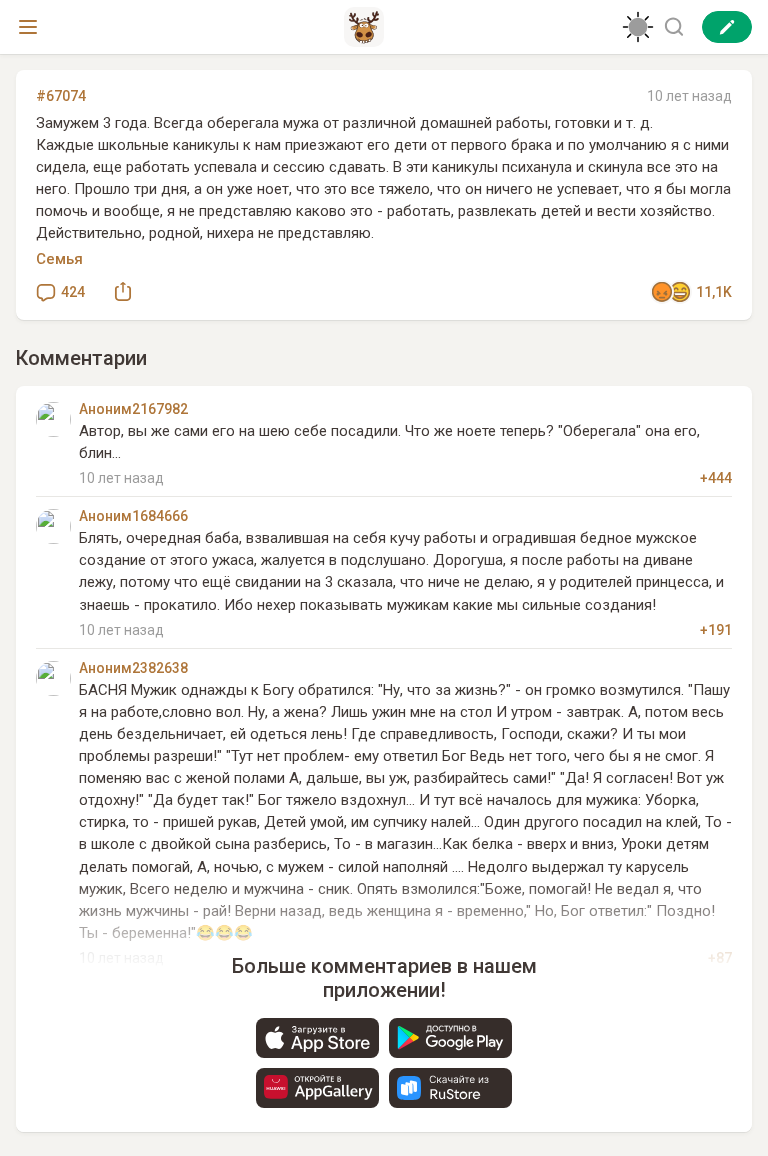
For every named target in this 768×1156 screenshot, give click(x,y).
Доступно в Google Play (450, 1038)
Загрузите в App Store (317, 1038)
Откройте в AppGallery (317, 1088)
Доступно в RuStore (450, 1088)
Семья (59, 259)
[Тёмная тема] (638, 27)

[Assignment] Copy out every line from the data above that has "Доступно" in it.

[Result for this task]
Доступно в Google Play (450, 1038)
Доступно в RuStore (450, 1088)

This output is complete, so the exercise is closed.